■ THE TASK
Reproduce the lines below word for word, starting at the line containing "Click the Memory usage graph" and ending after the line containing "Looking at the screenshot, I should 268,15.".

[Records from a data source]
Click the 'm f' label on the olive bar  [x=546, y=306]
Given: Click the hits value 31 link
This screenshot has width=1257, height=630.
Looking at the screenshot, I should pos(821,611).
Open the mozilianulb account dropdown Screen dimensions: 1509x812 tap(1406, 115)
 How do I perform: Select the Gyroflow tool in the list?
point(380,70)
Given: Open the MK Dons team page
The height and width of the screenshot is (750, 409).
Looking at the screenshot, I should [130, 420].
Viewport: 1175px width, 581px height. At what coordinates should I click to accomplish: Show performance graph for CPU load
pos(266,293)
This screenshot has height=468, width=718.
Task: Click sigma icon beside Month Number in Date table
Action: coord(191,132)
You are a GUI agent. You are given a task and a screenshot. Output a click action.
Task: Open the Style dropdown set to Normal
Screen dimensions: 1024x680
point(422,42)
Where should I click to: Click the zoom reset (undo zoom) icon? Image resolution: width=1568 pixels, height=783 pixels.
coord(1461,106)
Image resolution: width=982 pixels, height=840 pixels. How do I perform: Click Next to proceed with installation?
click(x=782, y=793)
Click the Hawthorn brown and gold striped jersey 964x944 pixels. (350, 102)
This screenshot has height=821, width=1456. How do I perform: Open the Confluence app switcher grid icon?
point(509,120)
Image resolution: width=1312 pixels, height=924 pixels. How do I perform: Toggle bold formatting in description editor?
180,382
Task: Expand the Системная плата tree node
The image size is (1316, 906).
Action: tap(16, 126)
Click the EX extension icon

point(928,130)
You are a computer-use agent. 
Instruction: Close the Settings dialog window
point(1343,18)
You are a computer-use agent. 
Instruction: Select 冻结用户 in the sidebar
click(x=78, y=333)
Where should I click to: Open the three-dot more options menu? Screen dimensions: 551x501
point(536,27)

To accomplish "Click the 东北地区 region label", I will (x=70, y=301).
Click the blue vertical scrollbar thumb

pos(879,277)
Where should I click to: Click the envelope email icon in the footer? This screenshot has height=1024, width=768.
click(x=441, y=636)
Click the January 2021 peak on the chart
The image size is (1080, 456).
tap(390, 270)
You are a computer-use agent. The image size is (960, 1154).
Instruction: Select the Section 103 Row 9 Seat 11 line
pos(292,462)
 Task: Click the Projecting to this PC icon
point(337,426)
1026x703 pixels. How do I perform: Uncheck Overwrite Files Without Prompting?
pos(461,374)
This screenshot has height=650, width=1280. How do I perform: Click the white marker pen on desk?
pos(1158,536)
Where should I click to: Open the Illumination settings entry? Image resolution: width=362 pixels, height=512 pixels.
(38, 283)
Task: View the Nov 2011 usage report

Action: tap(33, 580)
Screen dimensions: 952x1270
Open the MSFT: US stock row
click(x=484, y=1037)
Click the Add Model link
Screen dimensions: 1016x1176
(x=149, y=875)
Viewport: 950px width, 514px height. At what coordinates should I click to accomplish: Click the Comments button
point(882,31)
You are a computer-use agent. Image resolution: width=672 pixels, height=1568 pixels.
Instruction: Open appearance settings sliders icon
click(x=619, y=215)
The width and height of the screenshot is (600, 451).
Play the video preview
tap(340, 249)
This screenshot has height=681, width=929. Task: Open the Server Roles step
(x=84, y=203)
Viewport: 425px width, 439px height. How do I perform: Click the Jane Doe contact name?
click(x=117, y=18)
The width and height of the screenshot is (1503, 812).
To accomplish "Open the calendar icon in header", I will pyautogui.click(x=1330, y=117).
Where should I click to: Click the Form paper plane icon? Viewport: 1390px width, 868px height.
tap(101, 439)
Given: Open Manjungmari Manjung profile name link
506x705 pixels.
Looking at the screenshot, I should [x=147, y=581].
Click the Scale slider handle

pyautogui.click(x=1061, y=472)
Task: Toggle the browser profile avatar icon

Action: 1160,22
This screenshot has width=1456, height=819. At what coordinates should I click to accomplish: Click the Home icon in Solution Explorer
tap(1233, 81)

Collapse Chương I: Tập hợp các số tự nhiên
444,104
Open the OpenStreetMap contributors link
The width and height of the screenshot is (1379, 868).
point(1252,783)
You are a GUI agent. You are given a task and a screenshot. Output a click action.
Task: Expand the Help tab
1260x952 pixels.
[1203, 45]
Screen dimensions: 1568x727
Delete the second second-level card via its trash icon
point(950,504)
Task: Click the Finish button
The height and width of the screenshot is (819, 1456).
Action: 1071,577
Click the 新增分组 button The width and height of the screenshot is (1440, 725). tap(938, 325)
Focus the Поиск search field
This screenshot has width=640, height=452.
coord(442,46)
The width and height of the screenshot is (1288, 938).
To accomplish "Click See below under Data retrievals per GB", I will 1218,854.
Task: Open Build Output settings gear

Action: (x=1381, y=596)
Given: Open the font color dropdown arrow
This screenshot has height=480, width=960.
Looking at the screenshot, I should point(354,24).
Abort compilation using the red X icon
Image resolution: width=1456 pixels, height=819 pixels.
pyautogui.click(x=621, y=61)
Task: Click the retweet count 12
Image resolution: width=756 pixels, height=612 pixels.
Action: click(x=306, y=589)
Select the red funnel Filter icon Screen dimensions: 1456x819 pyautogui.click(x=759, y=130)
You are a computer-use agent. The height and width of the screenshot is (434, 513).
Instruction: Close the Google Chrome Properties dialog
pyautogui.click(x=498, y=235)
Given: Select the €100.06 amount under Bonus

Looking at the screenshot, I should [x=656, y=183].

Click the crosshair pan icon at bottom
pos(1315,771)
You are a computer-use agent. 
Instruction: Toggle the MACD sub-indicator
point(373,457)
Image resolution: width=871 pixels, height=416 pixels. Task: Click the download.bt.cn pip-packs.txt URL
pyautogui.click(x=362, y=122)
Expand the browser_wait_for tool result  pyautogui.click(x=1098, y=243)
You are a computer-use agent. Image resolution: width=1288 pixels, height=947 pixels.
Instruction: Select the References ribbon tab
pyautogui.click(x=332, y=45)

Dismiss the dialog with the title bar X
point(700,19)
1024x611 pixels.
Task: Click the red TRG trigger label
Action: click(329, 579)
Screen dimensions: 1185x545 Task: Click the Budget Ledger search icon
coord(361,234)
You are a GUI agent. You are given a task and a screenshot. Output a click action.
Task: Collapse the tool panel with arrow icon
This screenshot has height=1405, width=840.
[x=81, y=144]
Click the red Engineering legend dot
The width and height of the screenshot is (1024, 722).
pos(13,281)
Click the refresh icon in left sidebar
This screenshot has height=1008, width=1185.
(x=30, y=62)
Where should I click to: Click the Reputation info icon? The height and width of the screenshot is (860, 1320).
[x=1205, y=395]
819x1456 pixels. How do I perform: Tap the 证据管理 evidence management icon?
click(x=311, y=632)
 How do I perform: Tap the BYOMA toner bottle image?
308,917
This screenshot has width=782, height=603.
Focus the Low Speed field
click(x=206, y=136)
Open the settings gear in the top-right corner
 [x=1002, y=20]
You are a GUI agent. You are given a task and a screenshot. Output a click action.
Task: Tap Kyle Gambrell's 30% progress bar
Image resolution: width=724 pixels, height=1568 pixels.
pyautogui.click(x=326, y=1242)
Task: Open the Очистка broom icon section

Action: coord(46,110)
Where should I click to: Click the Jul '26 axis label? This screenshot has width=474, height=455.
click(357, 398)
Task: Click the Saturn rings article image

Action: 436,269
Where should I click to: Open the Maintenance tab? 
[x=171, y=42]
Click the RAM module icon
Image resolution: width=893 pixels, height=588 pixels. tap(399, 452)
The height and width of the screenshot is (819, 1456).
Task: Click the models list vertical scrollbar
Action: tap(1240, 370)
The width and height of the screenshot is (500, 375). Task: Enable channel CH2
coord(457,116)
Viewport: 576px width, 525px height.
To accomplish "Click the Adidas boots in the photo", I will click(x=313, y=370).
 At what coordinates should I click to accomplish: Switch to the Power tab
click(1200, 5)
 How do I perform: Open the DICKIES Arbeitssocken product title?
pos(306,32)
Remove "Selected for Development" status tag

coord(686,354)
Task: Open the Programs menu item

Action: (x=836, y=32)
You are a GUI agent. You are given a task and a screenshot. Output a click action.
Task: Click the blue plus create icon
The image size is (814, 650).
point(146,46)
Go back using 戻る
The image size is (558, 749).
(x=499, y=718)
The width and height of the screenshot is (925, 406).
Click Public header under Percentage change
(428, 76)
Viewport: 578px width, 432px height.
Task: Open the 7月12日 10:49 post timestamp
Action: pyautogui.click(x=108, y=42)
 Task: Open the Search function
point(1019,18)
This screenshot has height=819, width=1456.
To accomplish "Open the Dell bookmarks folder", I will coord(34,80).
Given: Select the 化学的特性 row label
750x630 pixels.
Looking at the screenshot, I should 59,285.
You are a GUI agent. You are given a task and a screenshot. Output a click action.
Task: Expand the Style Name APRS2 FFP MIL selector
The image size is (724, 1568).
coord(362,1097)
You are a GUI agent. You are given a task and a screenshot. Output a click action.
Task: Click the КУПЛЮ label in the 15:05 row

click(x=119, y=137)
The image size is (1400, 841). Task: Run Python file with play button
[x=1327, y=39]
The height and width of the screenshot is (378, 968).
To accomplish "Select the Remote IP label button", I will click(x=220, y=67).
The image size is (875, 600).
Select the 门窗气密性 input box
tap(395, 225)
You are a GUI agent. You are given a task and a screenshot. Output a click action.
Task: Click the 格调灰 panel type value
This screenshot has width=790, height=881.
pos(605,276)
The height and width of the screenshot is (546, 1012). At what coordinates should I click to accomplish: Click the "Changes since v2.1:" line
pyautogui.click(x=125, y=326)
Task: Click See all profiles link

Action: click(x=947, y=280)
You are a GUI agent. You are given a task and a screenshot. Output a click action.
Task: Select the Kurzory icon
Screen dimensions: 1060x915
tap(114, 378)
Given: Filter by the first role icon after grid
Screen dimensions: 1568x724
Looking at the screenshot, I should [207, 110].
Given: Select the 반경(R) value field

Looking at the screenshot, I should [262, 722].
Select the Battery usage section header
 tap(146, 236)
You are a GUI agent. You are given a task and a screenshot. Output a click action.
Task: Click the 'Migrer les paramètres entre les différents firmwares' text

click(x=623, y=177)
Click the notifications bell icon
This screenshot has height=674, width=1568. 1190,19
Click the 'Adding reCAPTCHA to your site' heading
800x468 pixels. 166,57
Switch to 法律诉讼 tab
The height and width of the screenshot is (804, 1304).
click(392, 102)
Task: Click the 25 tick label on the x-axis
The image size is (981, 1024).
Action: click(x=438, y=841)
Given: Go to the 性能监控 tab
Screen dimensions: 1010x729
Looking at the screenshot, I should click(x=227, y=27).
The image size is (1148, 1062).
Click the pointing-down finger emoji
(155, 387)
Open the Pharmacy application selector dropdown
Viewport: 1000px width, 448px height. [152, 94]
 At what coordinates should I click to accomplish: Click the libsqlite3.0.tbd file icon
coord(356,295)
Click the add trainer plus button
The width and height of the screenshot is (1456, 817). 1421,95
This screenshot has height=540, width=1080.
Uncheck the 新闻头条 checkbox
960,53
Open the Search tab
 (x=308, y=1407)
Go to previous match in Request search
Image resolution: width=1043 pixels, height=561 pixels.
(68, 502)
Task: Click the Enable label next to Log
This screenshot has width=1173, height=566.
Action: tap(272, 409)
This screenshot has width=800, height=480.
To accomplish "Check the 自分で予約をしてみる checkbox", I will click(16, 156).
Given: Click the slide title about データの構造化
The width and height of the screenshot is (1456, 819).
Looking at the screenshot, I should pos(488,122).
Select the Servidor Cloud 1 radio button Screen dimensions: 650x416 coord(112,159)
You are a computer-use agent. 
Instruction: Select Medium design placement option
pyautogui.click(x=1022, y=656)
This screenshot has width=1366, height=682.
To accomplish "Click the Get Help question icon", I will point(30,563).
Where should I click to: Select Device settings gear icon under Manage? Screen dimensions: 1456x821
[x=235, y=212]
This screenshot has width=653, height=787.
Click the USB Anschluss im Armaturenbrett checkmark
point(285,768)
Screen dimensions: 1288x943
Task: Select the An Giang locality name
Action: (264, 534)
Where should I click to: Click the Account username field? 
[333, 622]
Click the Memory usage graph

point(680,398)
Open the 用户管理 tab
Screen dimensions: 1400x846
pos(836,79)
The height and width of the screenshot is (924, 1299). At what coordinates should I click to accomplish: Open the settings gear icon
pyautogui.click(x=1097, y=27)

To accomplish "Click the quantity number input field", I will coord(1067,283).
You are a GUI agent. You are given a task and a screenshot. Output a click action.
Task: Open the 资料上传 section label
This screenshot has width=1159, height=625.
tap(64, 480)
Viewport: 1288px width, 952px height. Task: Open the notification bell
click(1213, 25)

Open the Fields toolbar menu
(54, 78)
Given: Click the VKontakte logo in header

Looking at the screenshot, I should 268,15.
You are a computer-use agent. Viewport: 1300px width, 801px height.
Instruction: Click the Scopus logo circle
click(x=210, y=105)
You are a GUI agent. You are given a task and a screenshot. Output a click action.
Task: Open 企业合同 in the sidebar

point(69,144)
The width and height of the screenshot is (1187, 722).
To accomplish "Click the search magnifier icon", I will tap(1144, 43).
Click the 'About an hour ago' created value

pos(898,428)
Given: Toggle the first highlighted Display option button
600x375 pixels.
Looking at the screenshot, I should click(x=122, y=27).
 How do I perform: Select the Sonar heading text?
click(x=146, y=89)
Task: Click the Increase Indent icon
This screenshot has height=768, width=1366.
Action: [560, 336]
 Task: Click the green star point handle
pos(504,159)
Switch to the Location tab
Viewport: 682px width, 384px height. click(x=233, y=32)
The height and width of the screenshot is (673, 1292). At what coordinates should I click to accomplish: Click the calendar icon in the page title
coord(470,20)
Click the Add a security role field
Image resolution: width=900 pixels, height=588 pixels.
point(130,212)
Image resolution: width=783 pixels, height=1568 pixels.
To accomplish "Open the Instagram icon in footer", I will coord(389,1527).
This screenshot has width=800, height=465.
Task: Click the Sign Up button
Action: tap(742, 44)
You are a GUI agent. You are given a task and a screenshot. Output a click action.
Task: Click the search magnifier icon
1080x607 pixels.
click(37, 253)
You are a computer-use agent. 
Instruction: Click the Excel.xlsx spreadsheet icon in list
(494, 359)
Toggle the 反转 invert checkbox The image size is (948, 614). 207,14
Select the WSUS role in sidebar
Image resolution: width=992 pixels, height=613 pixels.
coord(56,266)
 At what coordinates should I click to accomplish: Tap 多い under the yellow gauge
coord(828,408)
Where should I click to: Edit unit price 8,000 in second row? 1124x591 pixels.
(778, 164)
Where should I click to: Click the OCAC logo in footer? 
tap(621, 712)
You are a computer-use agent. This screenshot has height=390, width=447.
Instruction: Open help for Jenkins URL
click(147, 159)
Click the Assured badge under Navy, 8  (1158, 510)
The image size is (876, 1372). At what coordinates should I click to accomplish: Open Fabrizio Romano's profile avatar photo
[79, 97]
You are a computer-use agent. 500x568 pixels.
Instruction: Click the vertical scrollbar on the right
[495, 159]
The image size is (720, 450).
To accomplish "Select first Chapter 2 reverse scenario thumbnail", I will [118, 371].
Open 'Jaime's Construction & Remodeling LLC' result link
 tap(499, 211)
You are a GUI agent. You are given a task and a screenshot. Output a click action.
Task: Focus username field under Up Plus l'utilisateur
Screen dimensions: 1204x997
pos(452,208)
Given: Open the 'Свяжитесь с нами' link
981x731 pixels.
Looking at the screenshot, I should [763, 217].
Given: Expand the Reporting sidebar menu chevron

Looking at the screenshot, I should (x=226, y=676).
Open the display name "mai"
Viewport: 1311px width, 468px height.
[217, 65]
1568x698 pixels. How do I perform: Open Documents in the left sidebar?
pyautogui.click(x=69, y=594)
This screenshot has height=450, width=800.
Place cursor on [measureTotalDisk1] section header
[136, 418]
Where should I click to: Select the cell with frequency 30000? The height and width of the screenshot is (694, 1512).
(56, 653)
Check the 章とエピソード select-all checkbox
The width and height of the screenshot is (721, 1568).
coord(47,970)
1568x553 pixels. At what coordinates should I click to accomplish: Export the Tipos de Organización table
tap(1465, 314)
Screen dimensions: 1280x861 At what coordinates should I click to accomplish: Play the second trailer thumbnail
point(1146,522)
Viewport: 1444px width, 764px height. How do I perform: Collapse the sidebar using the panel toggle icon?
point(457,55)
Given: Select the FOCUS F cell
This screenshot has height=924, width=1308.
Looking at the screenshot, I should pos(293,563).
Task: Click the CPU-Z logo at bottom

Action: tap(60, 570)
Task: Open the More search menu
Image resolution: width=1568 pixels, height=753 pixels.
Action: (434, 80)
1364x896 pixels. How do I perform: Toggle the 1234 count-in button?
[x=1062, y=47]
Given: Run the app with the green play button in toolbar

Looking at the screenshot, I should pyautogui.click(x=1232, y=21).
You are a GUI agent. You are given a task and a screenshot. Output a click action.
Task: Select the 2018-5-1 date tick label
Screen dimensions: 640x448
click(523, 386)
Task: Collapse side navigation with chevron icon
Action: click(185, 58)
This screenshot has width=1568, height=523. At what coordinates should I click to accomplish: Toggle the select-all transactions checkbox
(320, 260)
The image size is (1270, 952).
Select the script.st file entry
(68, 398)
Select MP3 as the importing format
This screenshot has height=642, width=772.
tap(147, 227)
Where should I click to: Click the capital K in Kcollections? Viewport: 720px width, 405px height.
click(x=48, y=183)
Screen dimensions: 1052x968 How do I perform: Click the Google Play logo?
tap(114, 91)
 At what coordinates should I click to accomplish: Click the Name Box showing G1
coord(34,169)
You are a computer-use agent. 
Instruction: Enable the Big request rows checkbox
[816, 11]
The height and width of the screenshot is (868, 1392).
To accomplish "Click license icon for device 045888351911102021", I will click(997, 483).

■ THE RESULT
Click the Memory usage graph

point(680,398)
Open the 用户管理 tab
Screen dimensions: 1400x846
pos(836,79)
The height and width of the screenshot is (924, 1299). At what coordinates should I click to accomplish: Open the settings gear icon
pyautogui.click(x=1097, y=27)

To accomplish "Click the quantity number input field", I will coord(1067,283).
You are a GUI agent. You are given a task and a screenshot. Output a click action.
Task: Open the 资料上传 section label
This screenshot has width=1159, height=625.
tap(64, 480)
Viewport: 1288px width, 952px height. Task: Open the notification bell
click(1213, 25)

Open the Fields toolbar menu
(54, 78)
Given: Click the VKontakte logo in header

Looking at the screenshot, I should 268,15.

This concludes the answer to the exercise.